How to Find a Business Broker Worth Working With
Vet business brokers by commission structure, deal volume, industry expertise, and track record to maximize your exit value.
- Check their deal volume and industry focus. Request a list of transactions closed in the past 24 months in your industry and revenue range. Brokers handling 8-15 deals annually typically have better market knowledge than those doing 3-4. Verify deals through public records or direct seller contact when possible.
- Analyze their commission structure and fee transparency. Standard commission ranges from 6-12% for businesses under $5M, sliding down to 3-6% above $10M. Avoid brokers charging upfront fees above $5,000 or success fees plus monthly retainers exceeding $2,500. Get the commission structure in writing before signing.
- Evaluate their marketing reach and buyer network. Ask for their buyer database size and acquisition criteria breakdown. Effective brokers maintain 500+ qualified buyers and use 4-6 listing platforms beyond their own website. Request examples of marketing packages for similar businesses.
- Test their valuation methodology and market knowledge. A competent broker should present 3-5 comparable sales and explain multiple valuation approaches (revenue multiples, EBITDA multiples, asset-based). Their initial range should align within 15-20% of your own research or professional appraisal.

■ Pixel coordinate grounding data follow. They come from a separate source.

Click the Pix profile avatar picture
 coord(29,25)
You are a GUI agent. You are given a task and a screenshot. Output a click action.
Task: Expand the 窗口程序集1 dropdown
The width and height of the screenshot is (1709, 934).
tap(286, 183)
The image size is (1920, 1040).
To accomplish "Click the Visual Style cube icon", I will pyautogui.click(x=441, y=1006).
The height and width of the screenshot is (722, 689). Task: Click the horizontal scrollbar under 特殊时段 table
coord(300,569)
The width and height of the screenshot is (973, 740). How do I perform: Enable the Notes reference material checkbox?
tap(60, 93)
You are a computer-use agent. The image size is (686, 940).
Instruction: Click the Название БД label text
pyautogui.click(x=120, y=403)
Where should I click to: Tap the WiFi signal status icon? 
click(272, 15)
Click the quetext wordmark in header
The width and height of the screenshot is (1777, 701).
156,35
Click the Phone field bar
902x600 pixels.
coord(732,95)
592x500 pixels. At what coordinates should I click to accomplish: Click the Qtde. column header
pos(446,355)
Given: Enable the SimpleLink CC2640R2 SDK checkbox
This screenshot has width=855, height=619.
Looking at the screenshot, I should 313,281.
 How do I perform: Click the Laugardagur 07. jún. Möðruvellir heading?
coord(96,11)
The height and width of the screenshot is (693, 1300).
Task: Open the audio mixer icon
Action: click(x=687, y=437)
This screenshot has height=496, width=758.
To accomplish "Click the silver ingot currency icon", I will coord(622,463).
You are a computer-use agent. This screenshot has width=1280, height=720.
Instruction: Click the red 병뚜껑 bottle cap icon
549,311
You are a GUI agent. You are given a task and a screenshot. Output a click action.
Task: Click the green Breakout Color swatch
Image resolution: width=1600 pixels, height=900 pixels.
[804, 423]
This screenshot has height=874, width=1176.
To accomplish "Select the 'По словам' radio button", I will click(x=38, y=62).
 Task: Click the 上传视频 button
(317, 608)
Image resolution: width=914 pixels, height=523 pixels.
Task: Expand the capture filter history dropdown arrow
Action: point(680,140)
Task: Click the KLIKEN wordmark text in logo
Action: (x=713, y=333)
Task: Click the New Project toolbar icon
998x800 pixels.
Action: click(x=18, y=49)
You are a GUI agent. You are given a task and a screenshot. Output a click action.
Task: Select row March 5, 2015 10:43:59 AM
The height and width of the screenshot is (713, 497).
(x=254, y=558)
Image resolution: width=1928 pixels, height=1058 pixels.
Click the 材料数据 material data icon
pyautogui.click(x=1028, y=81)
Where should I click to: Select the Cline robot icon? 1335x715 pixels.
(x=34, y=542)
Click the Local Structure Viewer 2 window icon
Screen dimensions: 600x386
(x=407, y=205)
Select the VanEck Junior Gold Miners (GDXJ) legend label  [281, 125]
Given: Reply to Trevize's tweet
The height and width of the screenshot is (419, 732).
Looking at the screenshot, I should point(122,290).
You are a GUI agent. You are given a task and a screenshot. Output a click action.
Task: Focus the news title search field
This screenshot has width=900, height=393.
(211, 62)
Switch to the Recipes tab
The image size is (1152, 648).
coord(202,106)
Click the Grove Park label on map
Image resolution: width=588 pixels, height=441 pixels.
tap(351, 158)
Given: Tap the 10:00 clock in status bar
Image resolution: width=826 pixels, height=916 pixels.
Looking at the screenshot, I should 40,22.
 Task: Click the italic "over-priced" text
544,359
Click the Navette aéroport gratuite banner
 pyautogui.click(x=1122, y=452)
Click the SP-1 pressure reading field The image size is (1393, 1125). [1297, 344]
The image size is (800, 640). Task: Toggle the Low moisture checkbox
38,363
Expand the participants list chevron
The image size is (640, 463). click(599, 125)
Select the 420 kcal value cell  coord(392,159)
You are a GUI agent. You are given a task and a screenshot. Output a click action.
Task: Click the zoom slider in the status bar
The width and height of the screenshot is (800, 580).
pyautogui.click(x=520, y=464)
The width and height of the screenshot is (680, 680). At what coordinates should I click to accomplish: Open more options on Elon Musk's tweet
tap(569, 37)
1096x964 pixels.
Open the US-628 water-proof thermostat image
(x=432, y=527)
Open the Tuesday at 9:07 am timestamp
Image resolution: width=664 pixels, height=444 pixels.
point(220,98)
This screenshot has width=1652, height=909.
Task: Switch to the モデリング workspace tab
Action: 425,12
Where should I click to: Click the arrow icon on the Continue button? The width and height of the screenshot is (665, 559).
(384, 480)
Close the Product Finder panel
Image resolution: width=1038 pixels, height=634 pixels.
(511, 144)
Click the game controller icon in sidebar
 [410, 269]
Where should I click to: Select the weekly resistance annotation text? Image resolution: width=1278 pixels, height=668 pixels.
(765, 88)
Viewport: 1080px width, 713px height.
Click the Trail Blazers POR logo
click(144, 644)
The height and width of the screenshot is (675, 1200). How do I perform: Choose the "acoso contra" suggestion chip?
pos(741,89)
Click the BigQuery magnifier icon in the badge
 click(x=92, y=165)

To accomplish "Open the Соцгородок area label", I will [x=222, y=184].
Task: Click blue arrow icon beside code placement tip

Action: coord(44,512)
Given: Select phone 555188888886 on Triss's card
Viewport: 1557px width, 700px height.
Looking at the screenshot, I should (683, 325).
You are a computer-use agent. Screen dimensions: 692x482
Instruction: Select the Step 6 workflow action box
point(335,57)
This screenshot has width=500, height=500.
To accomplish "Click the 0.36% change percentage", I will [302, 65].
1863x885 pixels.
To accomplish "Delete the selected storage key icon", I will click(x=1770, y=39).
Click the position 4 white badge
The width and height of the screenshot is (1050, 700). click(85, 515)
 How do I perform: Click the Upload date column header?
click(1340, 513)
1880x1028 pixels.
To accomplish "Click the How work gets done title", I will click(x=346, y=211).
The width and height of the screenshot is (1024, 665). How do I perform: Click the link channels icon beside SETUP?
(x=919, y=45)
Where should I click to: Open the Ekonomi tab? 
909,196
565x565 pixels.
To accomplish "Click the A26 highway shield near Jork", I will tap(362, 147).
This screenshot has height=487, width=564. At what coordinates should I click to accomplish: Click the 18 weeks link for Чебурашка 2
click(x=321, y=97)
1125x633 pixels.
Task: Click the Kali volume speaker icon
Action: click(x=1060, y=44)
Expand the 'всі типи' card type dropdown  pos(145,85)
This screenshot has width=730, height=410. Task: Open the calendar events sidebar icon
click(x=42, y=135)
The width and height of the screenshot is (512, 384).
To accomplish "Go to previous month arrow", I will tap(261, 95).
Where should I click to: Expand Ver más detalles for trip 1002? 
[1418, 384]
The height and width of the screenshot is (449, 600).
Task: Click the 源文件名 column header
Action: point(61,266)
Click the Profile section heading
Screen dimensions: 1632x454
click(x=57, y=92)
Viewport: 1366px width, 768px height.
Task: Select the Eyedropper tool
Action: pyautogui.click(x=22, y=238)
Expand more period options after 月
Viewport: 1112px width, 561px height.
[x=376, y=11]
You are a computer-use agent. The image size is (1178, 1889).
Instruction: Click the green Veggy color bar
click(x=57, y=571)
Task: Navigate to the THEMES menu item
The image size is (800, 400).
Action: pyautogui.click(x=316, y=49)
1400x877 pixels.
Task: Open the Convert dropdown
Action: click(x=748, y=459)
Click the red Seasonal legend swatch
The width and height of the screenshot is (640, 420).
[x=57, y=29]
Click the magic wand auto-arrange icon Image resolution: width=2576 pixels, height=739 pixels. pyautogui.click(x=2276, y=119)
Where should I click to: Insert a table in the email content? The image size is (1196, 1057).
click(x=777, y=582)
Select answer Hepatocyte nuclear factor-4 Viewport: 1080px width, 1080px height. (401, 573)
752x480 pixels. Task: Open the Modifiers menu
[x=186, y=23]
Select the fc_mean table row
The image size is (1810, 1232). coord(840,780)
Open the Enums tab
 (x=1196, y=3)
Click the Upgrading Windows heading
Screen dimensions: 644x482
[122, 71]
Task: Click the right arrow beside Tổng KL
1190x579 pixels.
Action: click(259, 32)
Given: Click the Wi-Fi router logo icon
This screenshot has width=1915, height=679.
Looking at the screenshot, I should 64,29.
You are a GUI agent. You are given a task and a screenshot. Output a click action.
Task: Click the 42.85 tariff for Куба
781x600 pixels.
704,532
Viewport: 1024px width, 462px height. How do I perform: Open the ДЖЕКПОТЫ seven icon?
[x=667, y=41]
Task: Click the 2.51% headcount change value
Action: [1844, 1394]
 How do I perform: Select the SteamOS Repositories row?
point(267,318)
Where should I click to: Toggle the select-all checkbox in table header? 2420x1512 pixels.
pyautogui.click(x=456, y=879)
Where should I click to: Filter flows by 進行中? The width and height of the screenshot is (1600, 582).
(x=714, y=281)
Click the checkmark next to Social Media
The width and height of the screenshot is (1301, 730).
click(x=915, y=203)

- Verify references and average time to close. Contact 3-5 recent sellers directly, focusing on deals that closed within 12-18 months. Ask about communication frequency, buyer quality, and final sale price versus initial listing. Average time to close should be 6-12 months for established businesses.
- Review their listing agreement terms and exclusivity period. Standard exclusive periods run 6-12 months with performance benchmarks for extending. Ensure you retain the right to sell directly to existing contacts and negotiate a reduction clause if they fail to produce qualified offers within 90 days.